3. But food-grain based alchohol fuel is still unacceptable, as world food supplies are already critical and si it entails taking foor from starving people to fuel a rich-mans car - unacceptable, period.
USAN, read the book at alcoholcanbeagas.com and have a few other myths busted
food and fuel together, no conflicts, no monoculture, etc. There is no food shortage, there is just a money shortage to pay for the food. Check out Malawi, they grew all their food and exported some. Other stable govts can do the same. And check this out
http://biopact.com/2008/03/scientists-discover-genetics-of.html
This details the symbiotic relationship with plants and soil and how we can reduce fertilizer input. Funny, it’s in the book I mention too!
Gordon Clark
“but you can never produce the billions and billions of gallons of ethanol our current driving habits require with small scale farming”
No question we all have to use less fuel. But small scale farming can indeed have a big impact on food and fuel production. READ THE BOOK. Check out the crops- desert crops, cattails, etc. NOT your father’s or grandfather’s ethanol. And only sustainable biofuel production can reduce CO2. No other alternative energy source can make that boast.

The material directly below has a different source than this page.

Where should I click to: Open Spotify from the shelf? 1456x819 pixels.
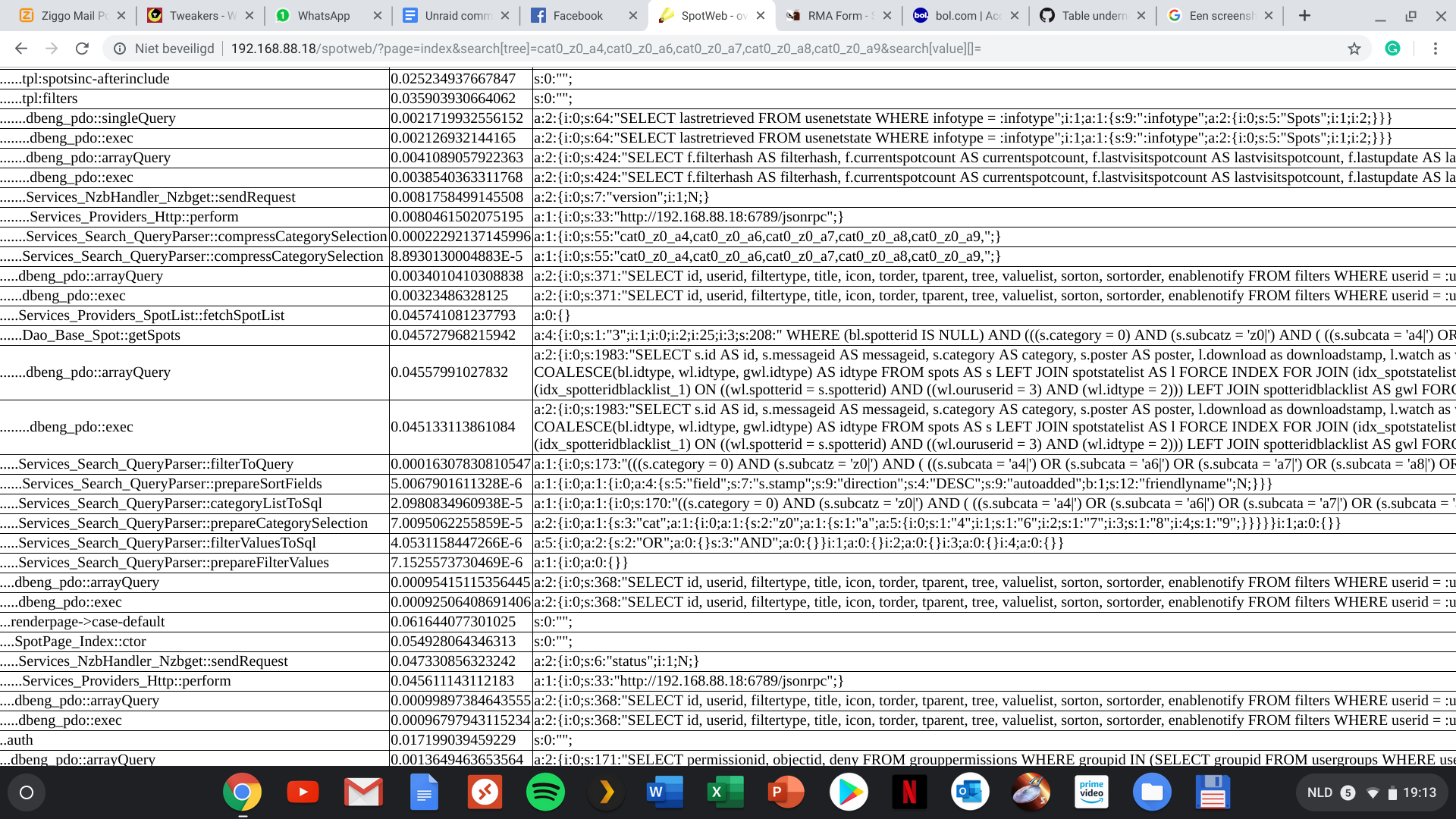point(545,792)
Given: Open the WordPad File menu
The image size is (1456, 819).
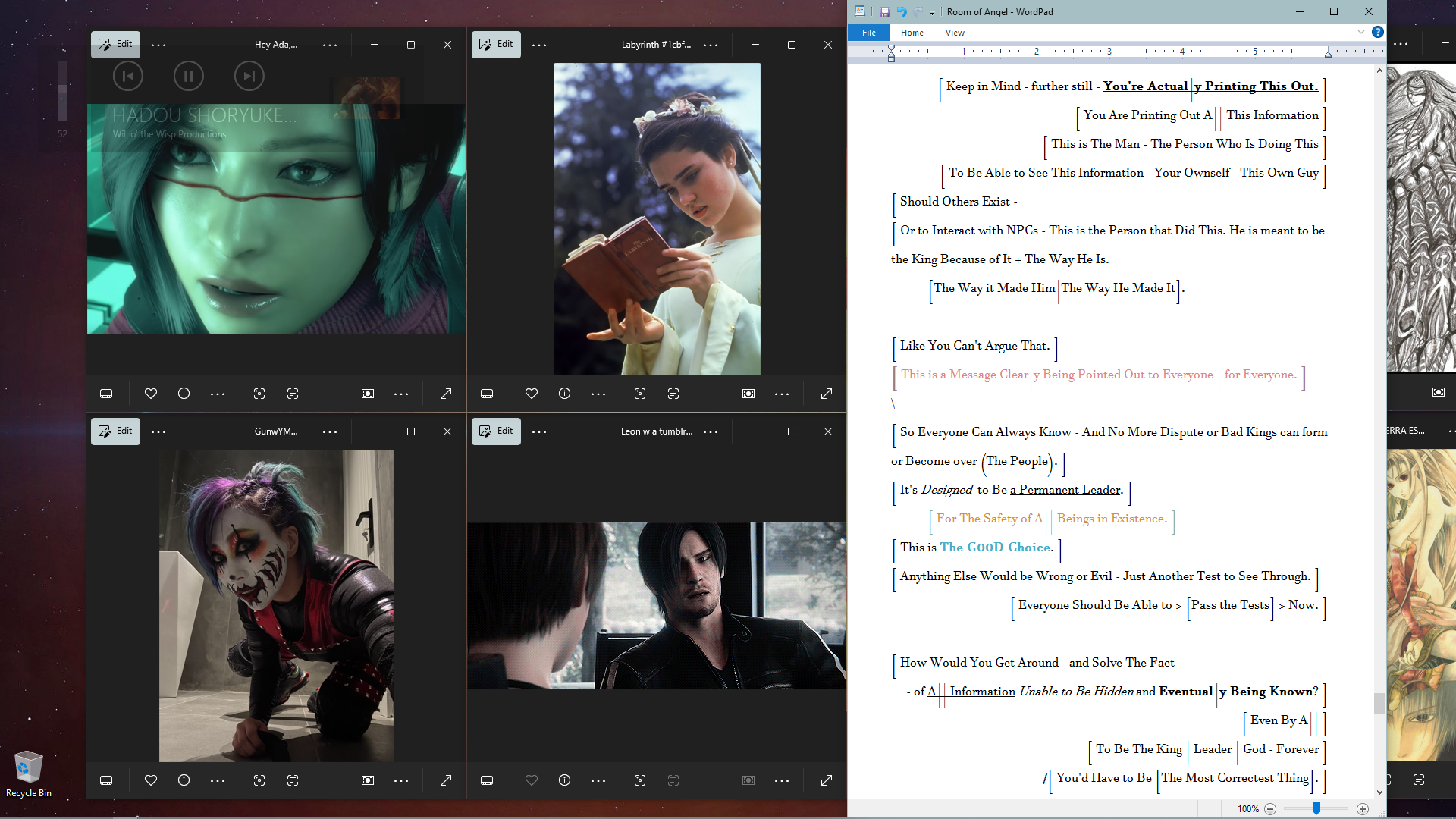Looking at the screenshot, I should point(869,33).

Best everyone read the book first before repeating the drones of an undereducated media, most of whom accepts massive amounts of advertising from big oil and whose reporters don’t do their homework because they have deadline pressures
Mike Corbeil- Your mention of virus or fungus attacking hemp brings to mind the problems of monoculture. Ultimately I would hope that a mix of perennials would give us ethanol/bio-diesel, along with an assortment of valuable byproducts. The perennials would allow us greater use of erosion prone land and decreased need for nitrogen as compared to corn. Preliminary research has been done on this with a favorable outlook.